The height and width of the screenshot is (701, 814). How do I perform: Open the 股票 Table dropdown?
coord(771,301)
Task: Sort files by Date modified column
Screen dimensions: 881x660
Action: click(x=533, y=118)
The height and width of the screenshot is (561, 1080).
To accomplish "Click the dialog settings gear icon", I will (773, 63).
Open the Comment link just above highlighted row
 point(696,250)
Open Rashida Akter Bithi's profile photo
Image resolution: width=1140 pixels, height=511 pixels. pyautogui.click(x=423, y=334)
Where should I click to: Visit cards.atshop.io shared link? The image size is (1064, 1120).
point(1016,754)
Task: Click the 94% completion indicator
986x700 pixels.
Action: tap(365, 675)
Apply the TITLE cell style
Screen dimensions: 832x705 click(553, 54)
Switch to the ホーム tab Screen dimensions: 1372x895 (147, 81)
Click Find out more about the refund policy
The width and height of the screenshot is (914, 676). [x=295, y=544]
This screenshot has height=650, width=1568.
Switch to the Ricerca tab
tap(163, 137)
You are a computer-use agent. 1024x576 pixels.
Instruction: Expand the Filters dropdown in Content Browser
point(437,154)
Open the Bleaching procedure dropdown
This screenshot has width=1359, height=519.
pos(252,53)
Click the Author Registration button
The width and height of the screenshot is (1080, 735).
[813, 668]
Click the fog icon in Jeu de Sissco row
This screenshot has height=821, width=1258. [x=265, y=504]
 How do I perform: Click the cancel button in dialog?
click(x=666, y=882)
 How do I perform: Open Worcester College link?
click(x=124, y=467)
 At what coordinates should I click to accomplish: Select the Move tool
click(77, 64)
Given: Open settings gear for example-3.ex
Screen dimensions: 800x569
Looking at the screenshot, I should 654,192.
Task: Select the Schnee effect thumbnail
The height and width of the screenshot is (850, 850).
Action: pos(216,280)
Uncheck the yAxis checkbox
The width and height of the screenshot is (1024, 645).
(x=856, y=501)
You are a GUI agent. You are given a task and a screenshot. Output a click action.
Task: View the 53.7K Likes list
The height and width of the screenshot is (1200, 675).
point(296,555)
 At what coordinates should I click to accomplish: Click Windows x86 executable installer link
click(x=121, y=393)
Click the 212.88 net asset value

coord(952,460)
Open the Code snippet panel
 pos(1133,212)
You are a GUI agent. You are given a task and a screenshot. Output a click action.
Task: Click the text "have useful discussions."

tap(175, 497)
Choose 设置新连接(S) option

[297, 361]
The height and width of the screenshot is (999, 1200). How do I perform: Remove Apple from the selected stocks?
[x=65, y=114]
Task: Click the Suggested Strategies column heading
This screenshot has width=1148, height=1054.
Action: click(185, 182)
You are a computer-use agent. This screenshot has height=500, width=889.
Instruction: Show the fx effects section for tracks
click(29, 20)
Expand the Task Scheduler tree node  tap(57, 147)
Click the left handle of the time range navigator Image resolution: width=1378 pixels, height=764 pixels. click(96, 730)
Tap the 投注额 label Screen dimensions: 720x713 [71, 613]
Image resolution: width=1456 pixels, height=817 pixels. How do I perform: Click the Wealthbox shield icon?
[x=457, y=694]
-=-=-
Go line by line through the data above and report each one that holds the string "settings".

To accomplish "Click the dialog settings gear icon", I will (773, 63).
Given: Open settings gear for example-3.ex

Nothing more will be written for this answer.